Zimbabwe lithium excites but projects face funding hurdle
VICTORIA FALLS, Zimbabwe, May 17 (Reuters) – Zimbabwe has a small window of up to 24 months to start producing battery grade lithium and ride the wave of high prices, miners said on Thursday, but the country’s high political risk made financing projects difficult.
Since the fall of Robert Mugabe after a de facto military coup last November, new President Emmerson Mnangagwa has been trying to shore up foreign investor interest in a country rich in mineral resources but starved of capital.
Zimbabwe, which holds some of the biggest lithium deposits in the world, has one lithium producer. Bikita Minerals produces lithium used in ceramics and glass but plans to produce battery grade lithium once it completes exploration.
Three other miners expect to start production of lithium concentrates from the end of 2018 and next year.
Grant Hudson, Bikita’s managing director said Zimbabwe should take advantage of the high demand as well as buyers who are seeking to diversify supplies away from South America and Australia, the biggest producers.

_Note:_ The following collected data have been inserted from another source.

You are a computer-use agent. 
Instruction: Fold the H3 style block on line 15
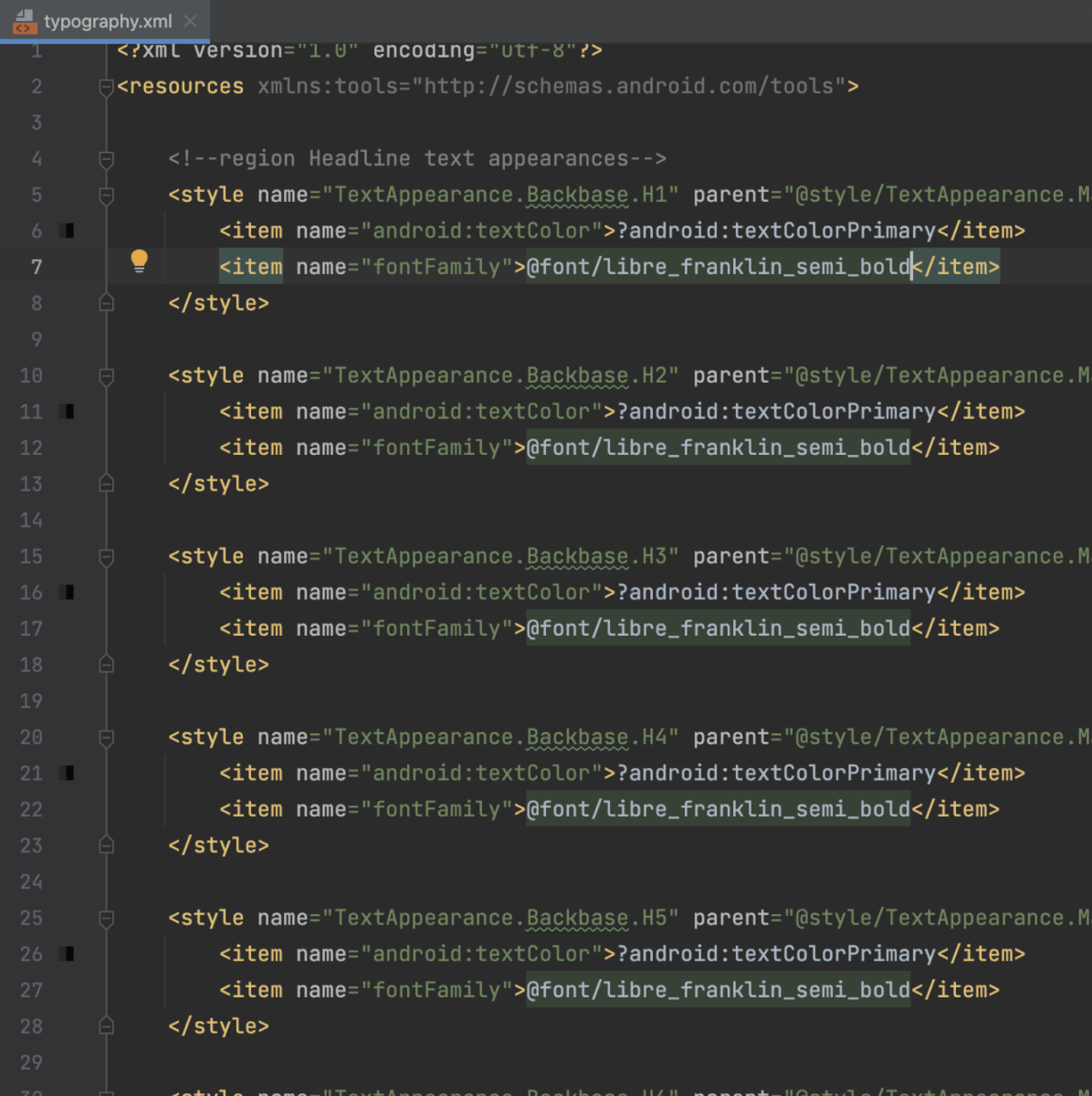click(x=106, y=557)
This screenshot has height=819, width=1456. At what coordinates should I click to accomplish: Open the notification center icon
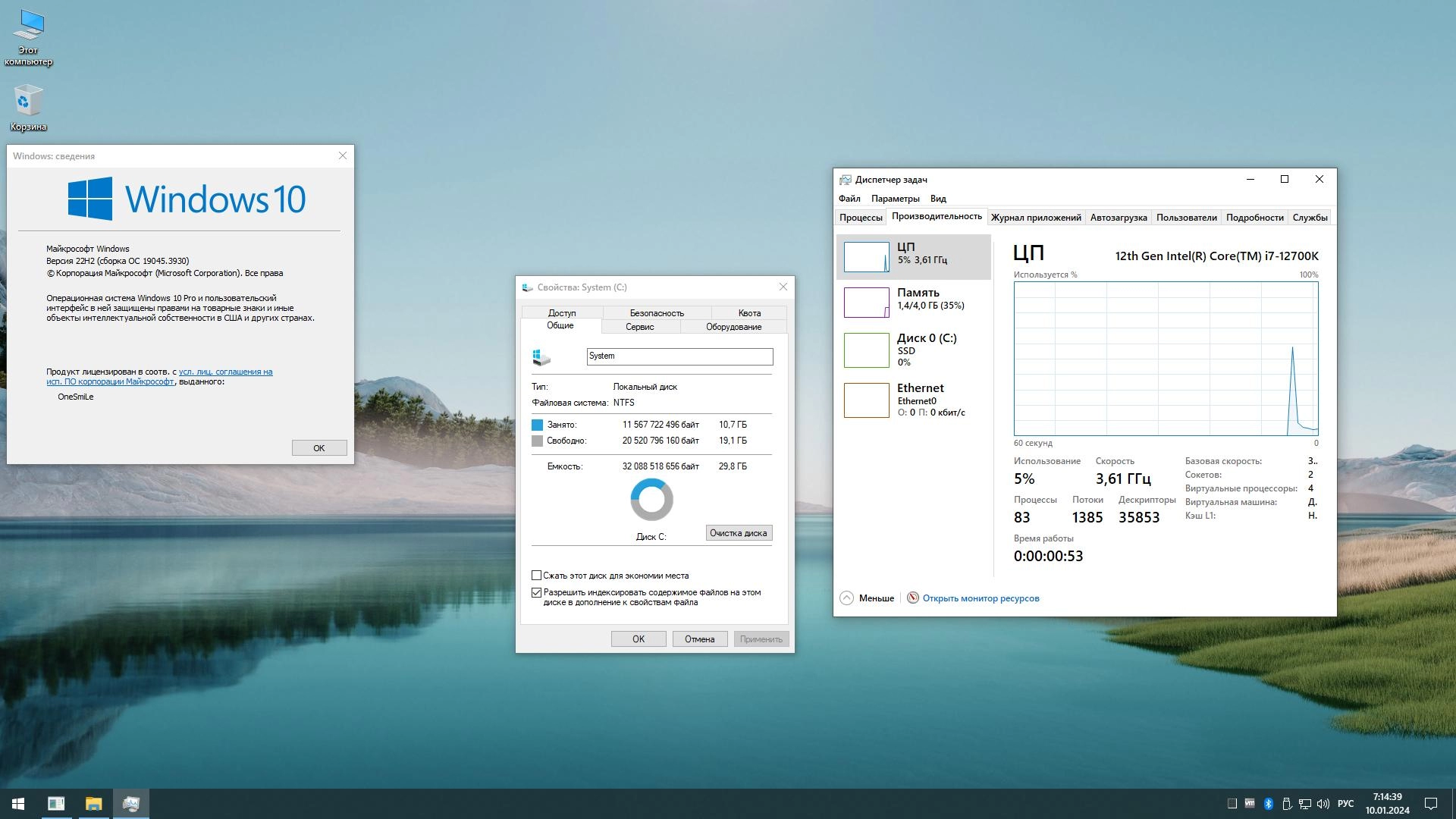tap(1431, 804)
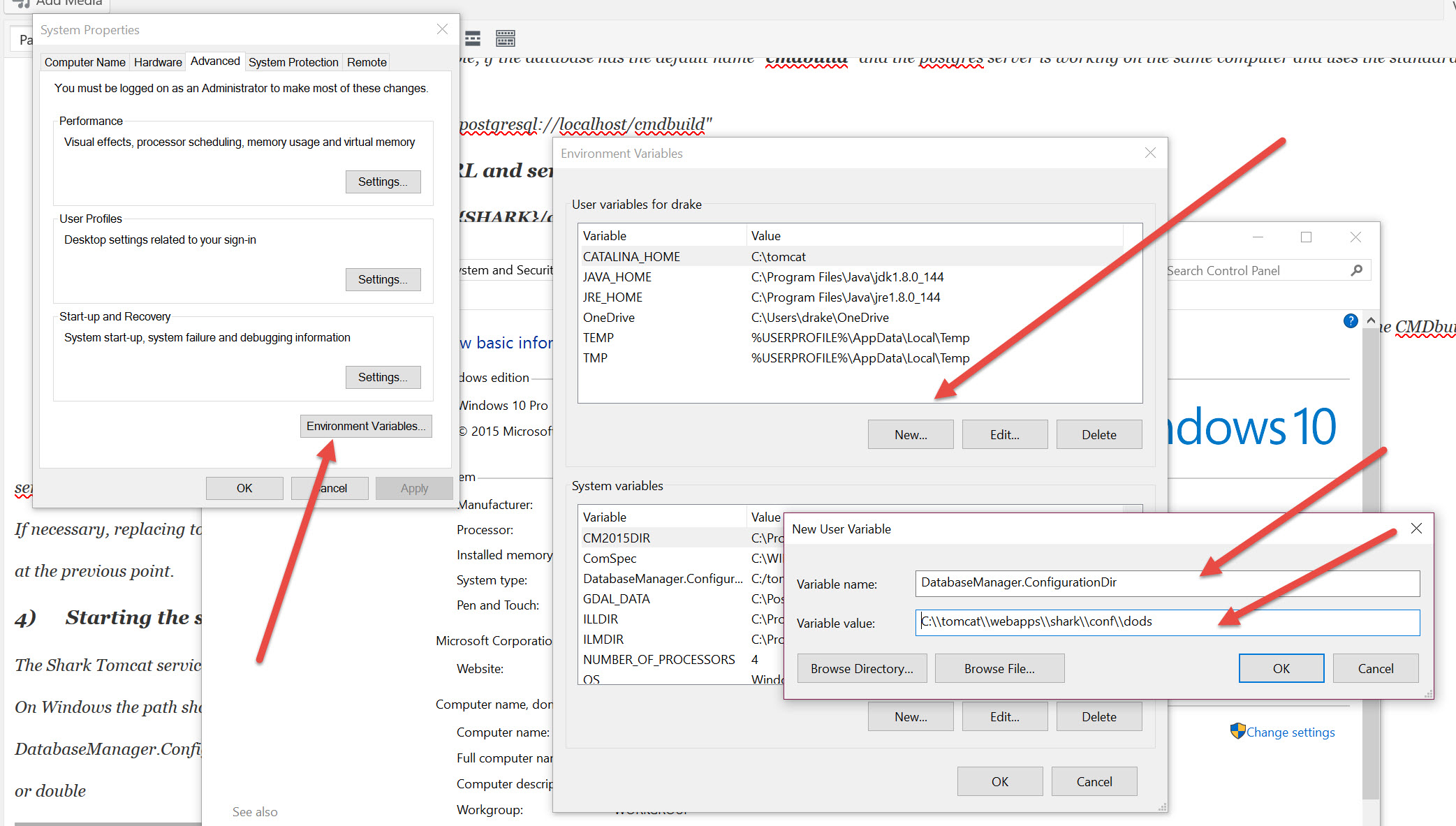Select CATALINA_HOME user variable row

coord(631,256)
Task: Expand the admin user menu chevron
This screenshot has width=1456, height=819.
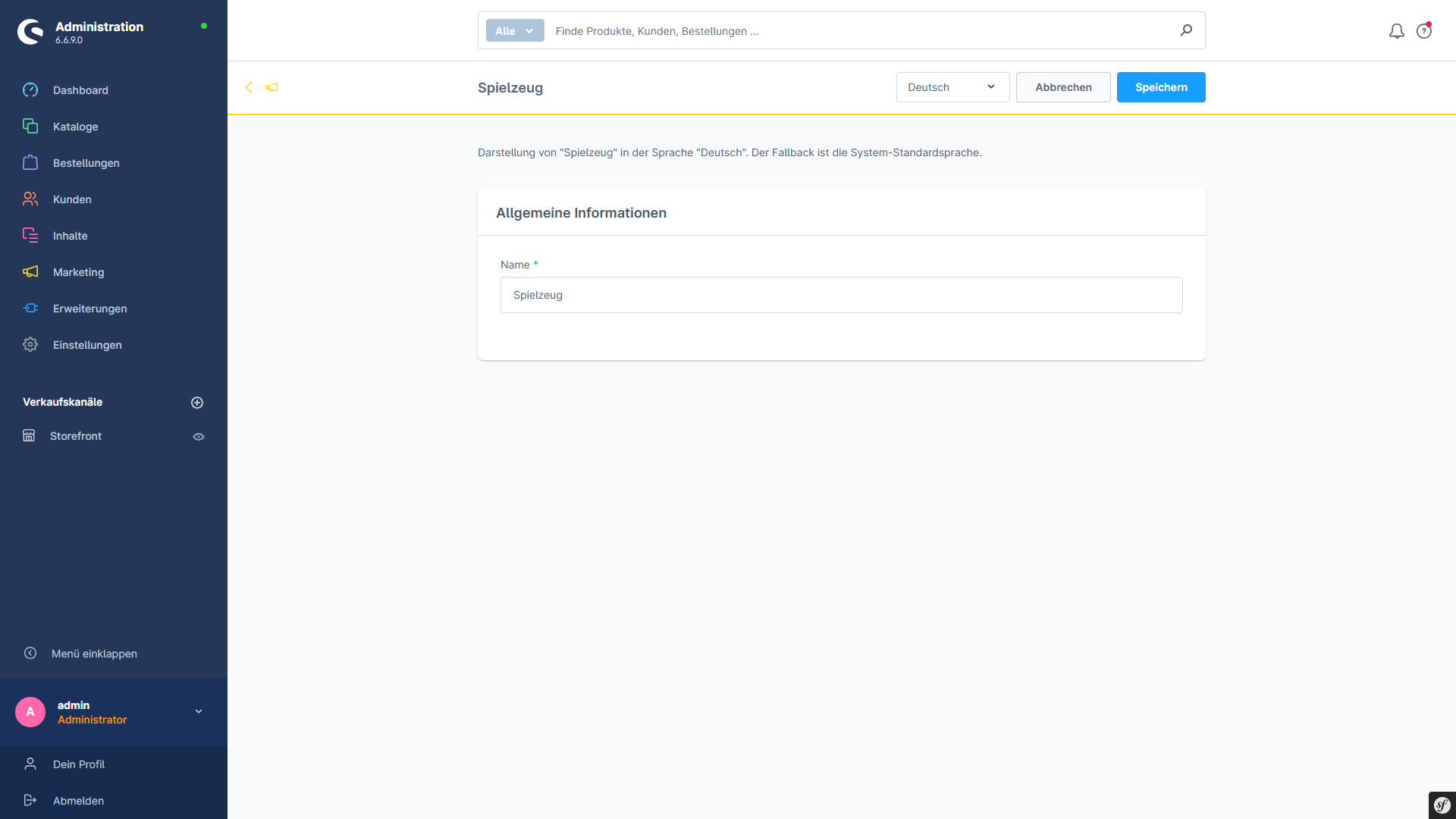Action: click(x=199, y=712)
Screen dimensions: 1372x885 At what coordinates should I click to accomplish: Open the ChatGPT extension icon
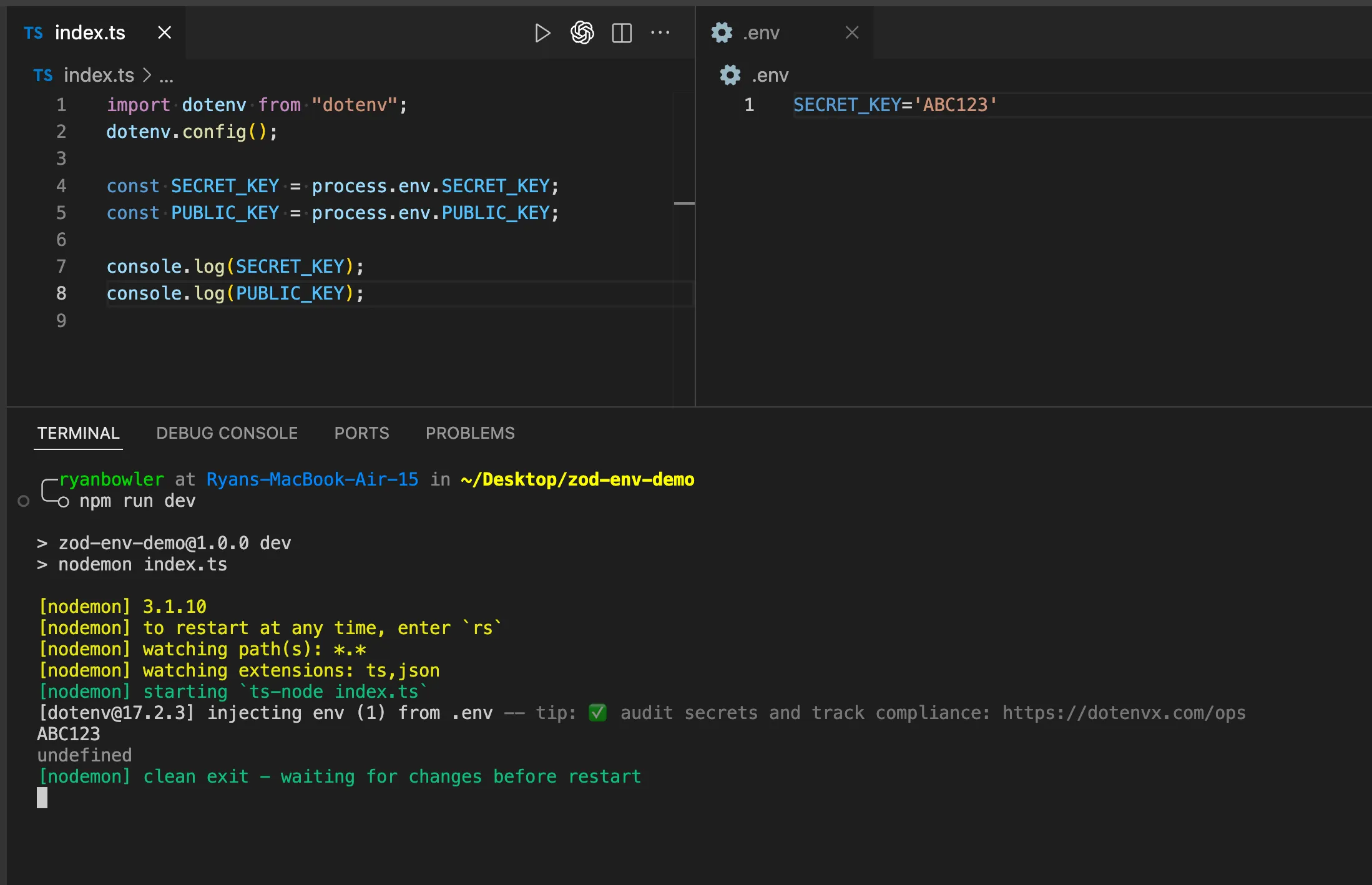[582, 33]
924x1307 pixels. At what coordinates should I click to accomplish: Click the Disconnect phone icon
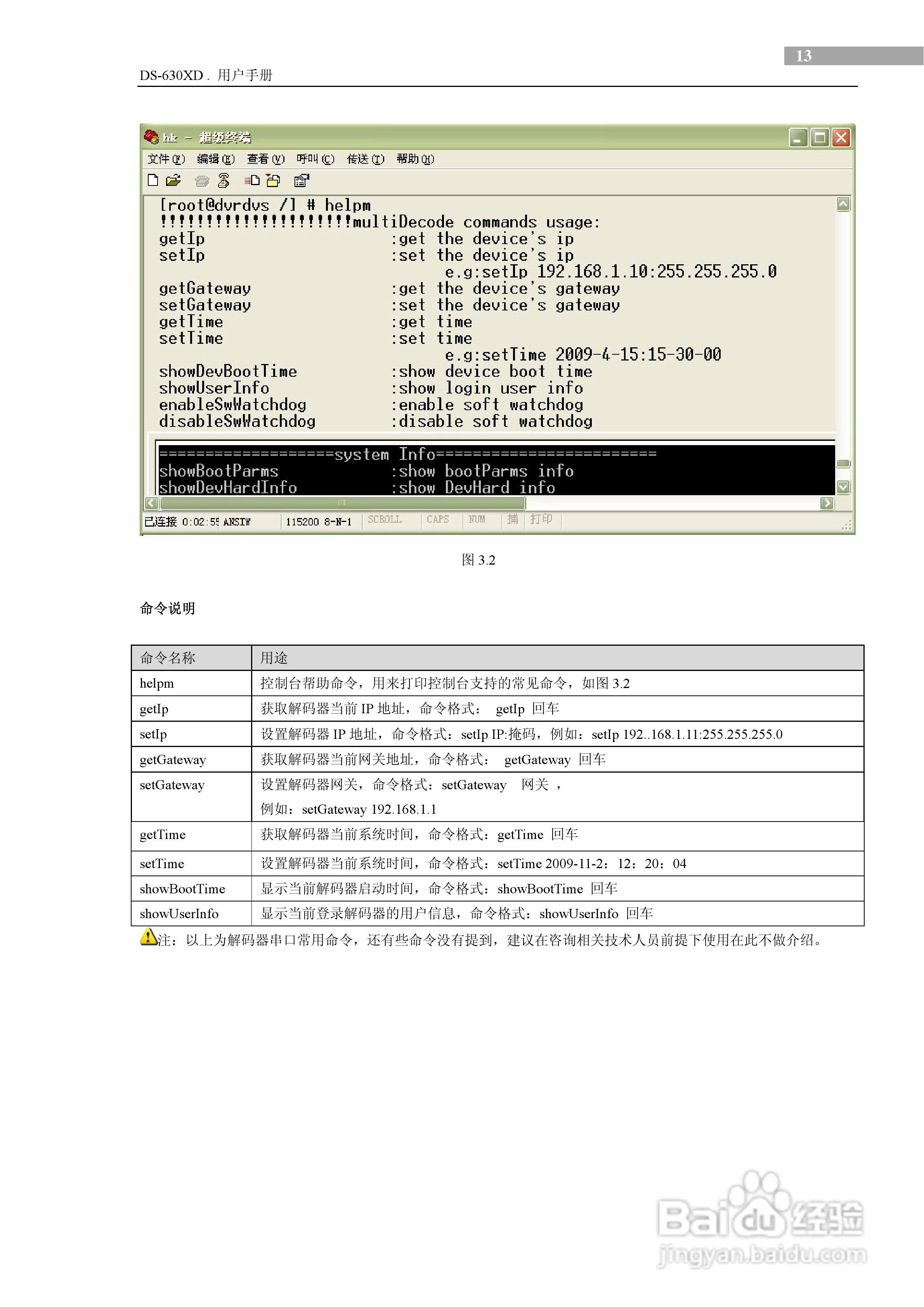[224, 180]
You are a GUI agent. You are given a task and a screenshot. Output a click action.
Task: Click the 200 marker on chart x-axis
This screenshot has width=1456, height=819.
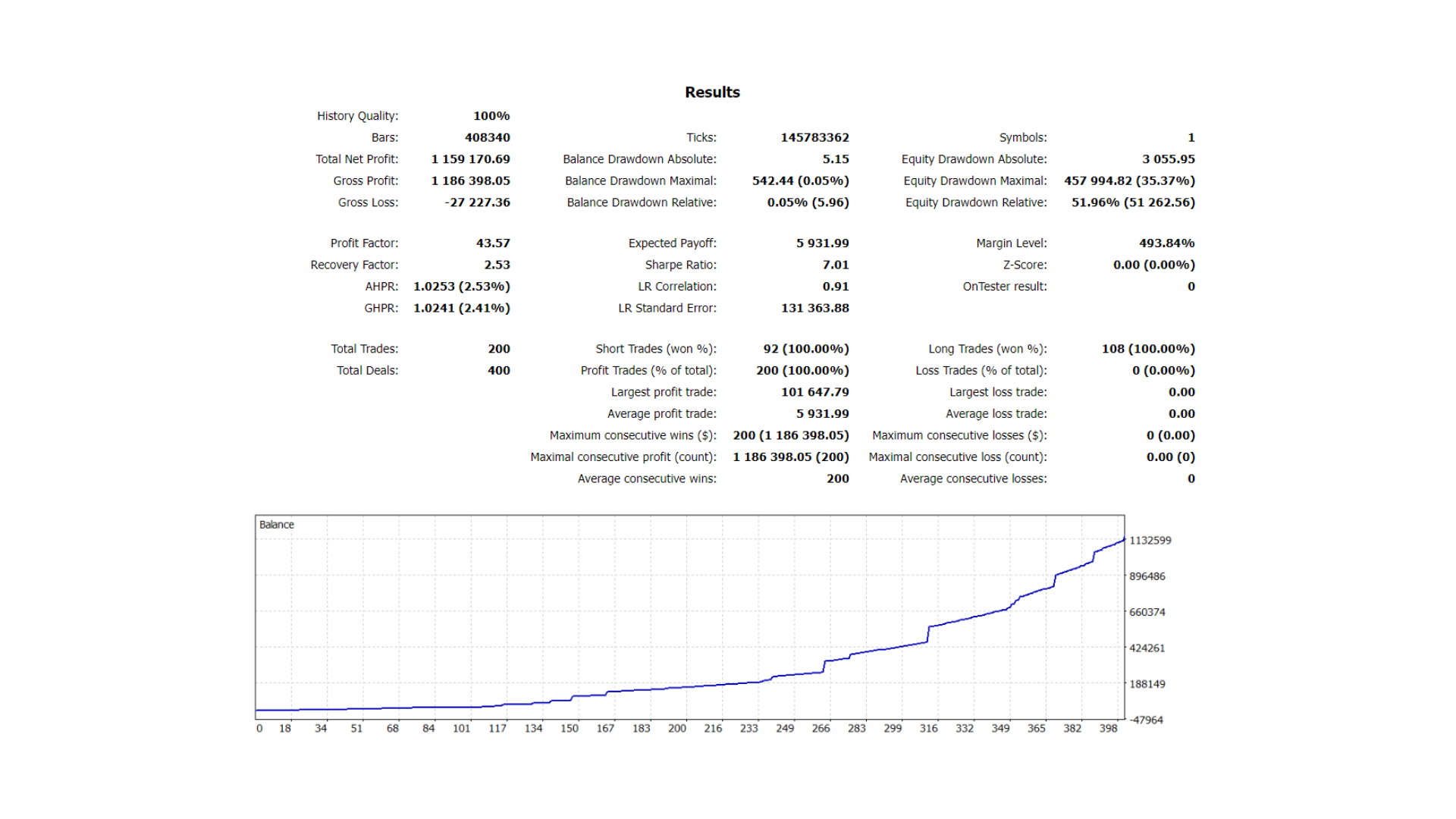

“The time is now. People want resources now, people are looking to diversify supply chains away from these places (South America and Australia),” Hudson said during a meeting with mining executives in the resort town of Victoria Falls.
“There is a lot of interest and Zimbabwe has to ride that wave. We don’t have time to sit here for two or three years and work out what we need to do. We need to be chasing the investor money right now.”
George Roach, chief executive at Premier African Minerals, which owns Zulu Lithium in western Zimbabwe said it would cost at least $238 million to set up a mine and lithium carbonate plant, money that could only be raised offshore.
The project is still at exploration stage.
Arcadia Lithium Project, which is owned by Australian listed Prospect Resources expects to start producing lithium concentrates in 2019, hitting annual production of 240,000 tonnes at full capacity, executive director Harry Greaves said.
“It is a key, key problem for us raising capital moving forward particularly into the lithium carbonate plant. So we do need to resolve that if ever we are going to get true value,” Greaves said at the same meeting.